### PROBLEM
Each line below containing the word "width" needs to be shown.

Pixel coordinate grounding data
----

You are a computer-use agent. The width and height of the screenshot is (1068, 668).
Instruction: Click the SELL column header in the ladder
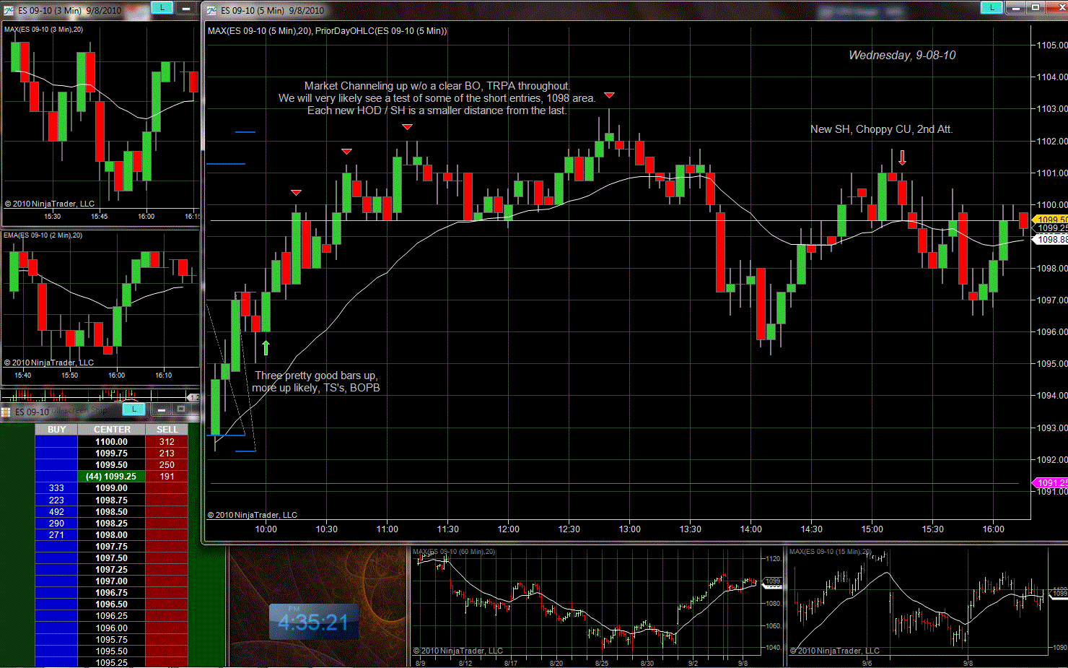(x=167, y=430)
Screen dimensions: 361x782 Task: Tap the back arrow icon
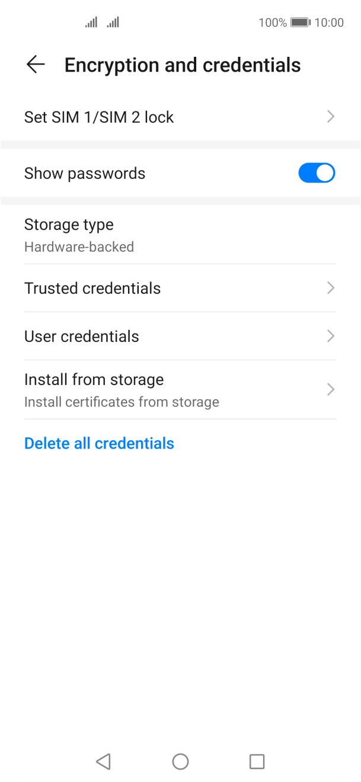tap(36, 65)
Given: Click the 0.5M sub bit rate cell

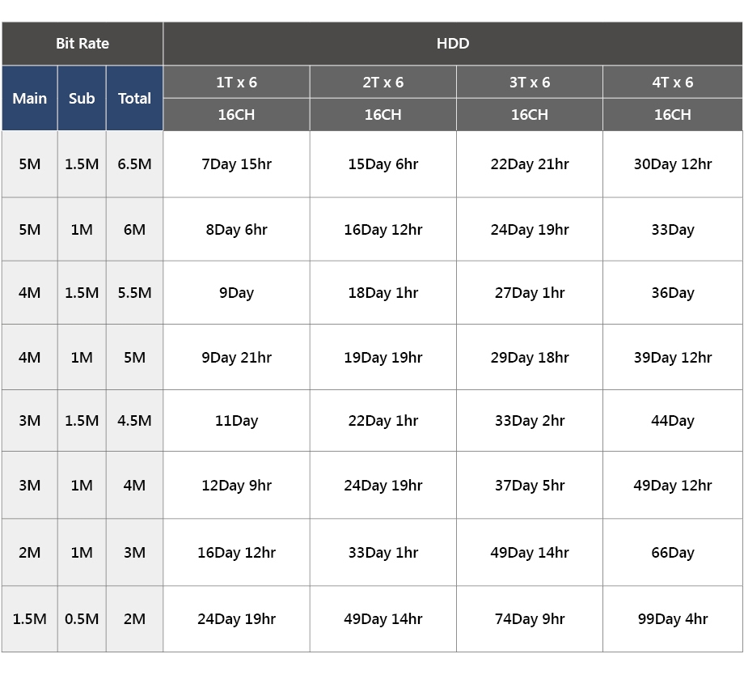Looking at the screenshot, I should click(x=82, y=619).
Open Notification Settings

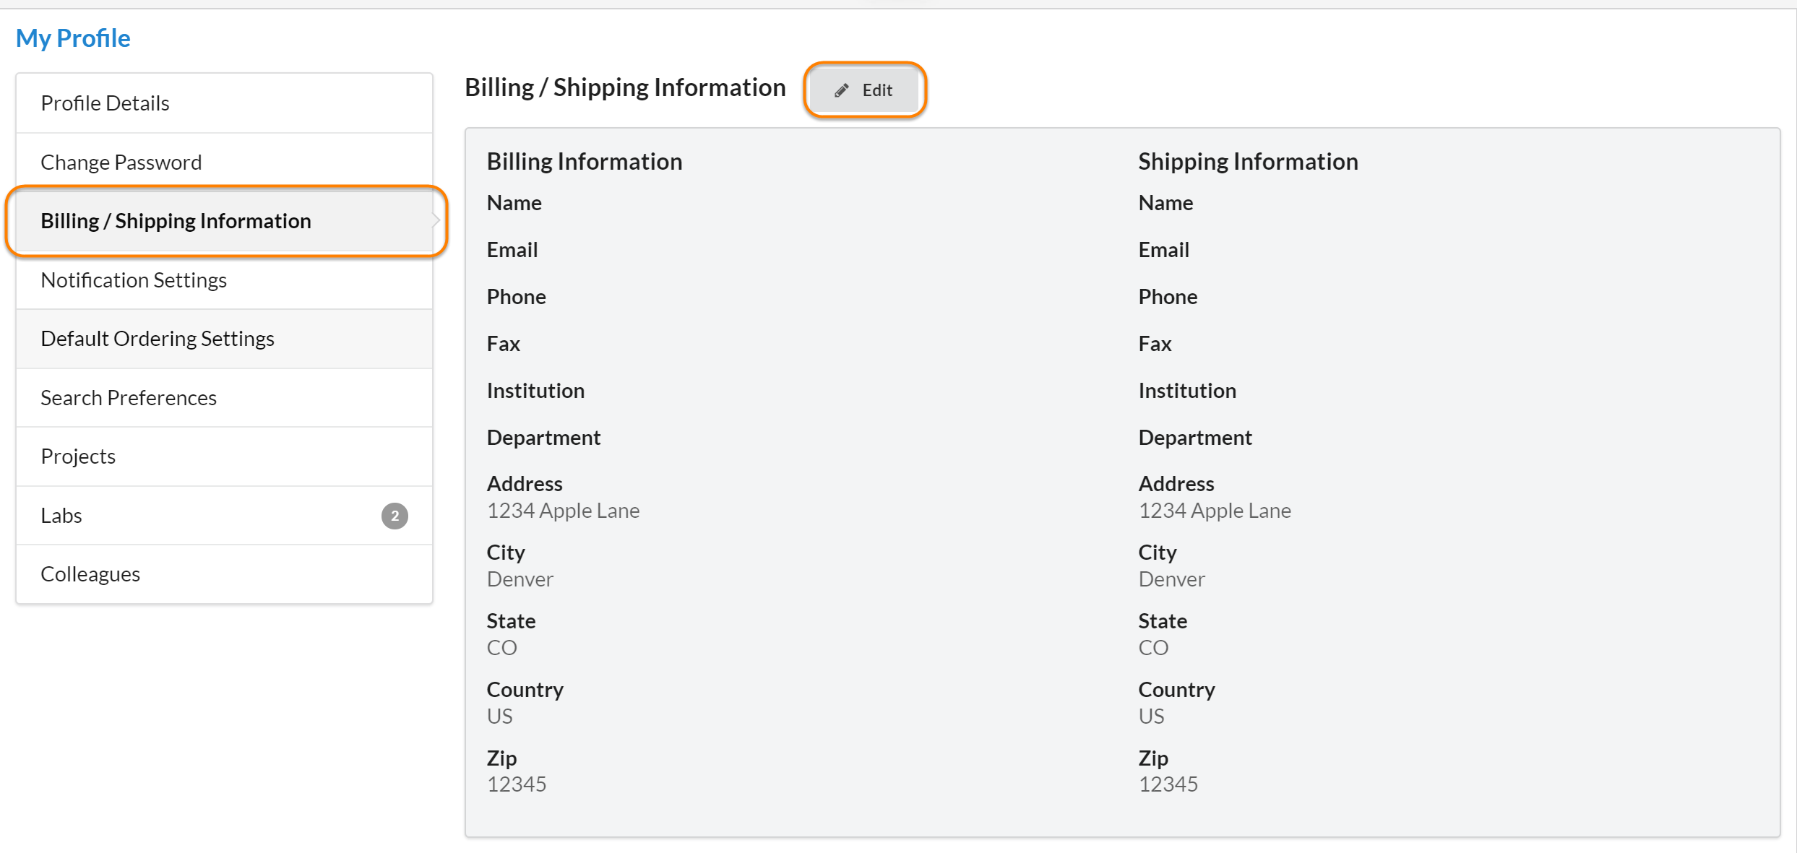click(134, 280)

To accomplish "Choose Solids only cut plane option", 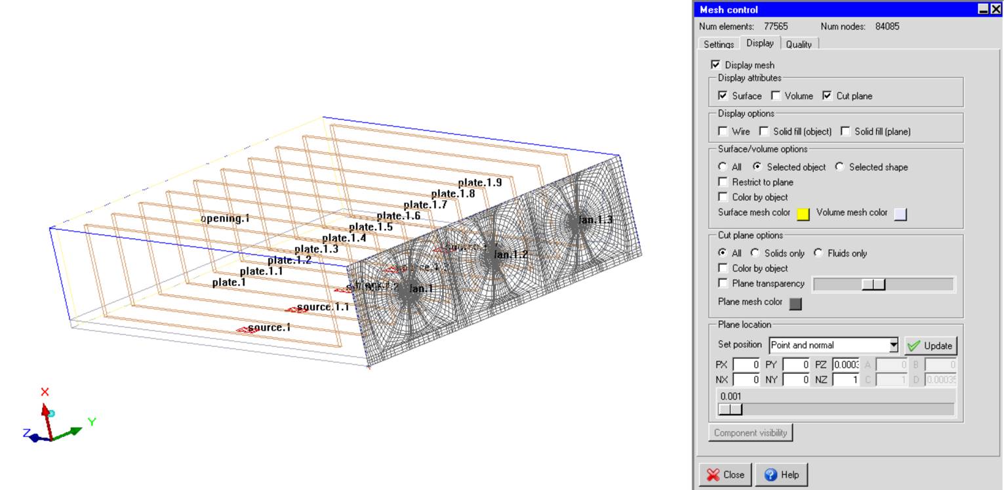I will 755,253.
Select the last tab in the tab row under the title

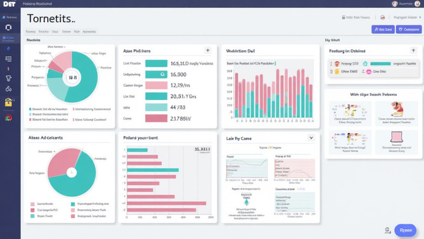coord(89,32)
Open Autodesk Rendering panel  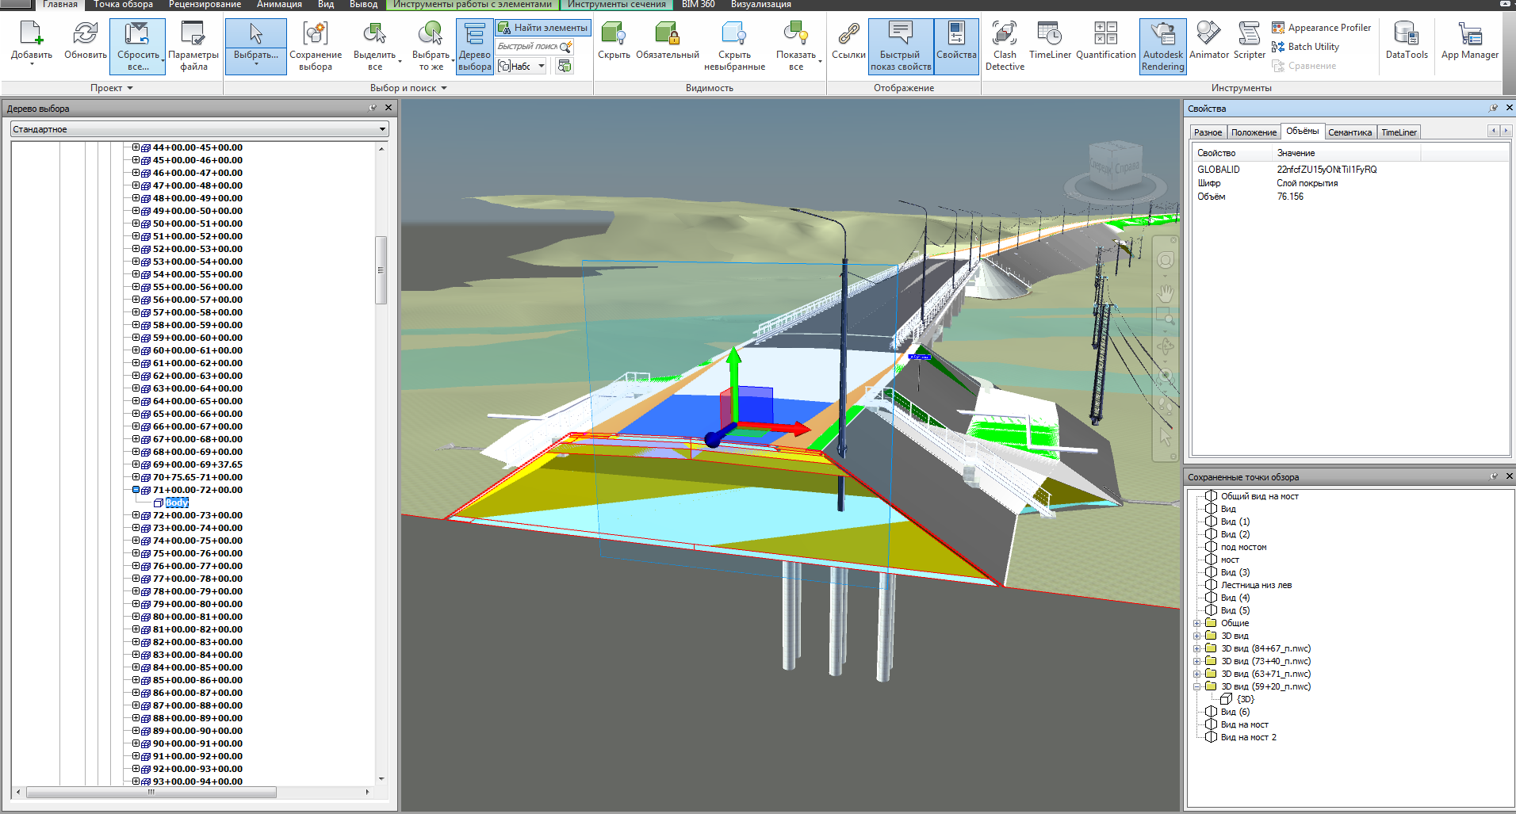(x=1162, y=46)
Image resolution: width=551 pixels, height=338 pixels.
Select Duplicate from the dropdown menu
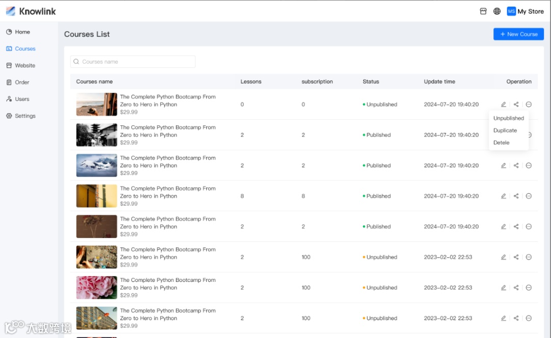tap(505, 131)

----

### OUTPUT OF THE TASK
You are a computer-use agent. The width and height of the screenshot is (1068, 668).
Image resolution: width=551 pixels, height=338 pixels.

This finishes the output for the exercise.